(Word and element pointing entries)
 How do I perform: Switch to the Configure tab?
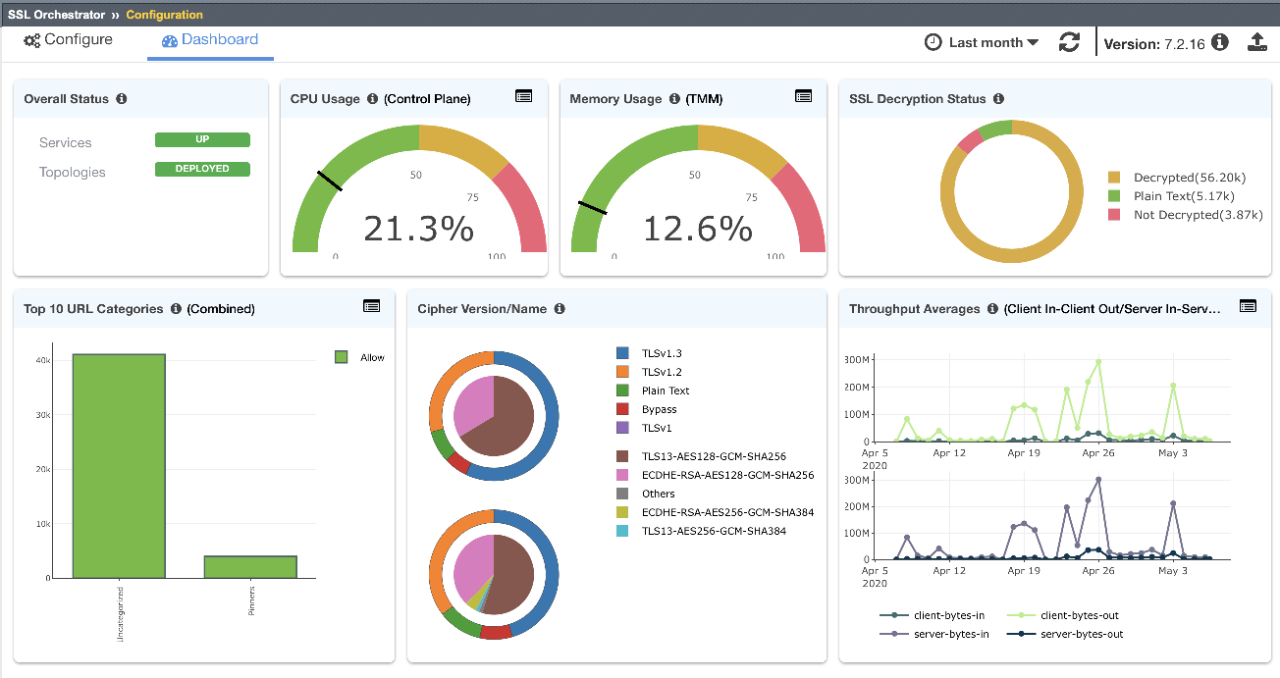(68, 40)
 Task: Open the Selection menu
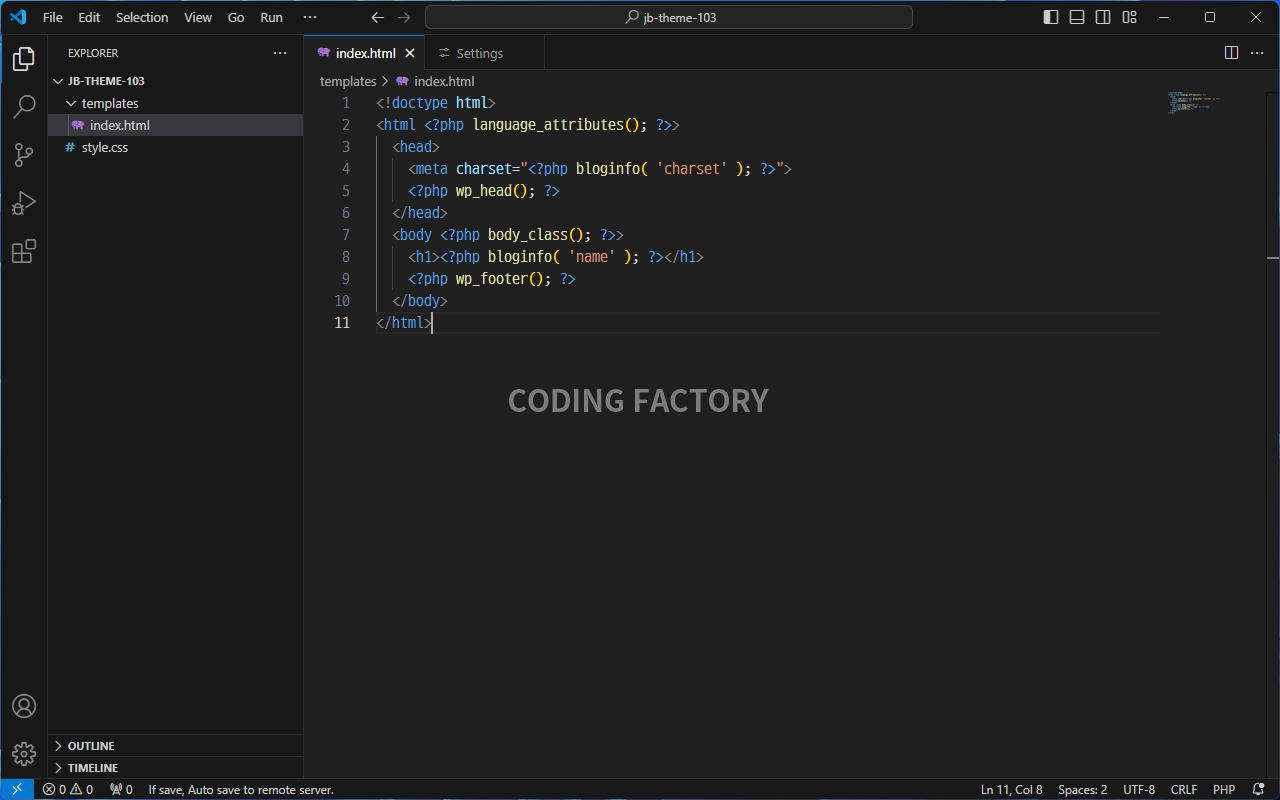(142, 17)
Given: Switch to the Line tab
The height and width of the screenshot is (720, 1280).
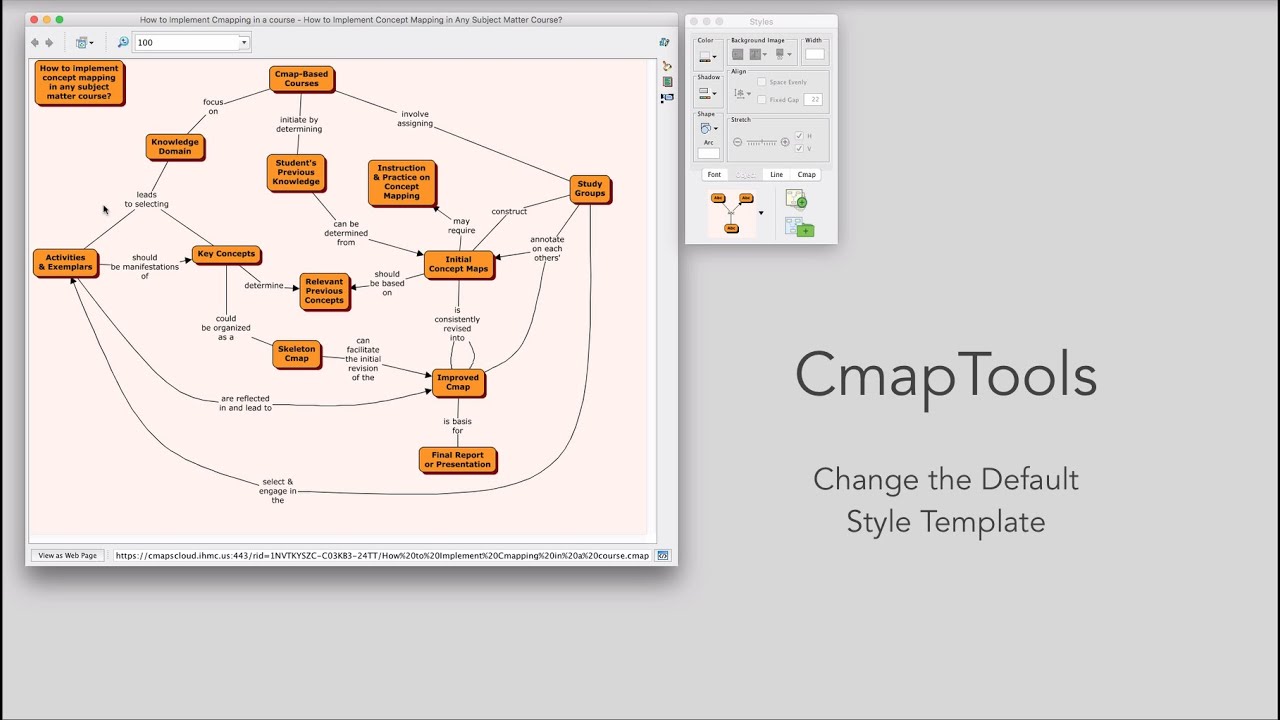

OBJECTIVE: Retype all the records above line for line, with no changes, and leave out the pictures.

TASK ANSWER:
 How do I perform: Switch to the Configure tab?
(68, 40)
 Task: Open the Selection menu
(142, 17)
Given: Switch to the Line tab
The height and width of the screenshot is (720, 1280).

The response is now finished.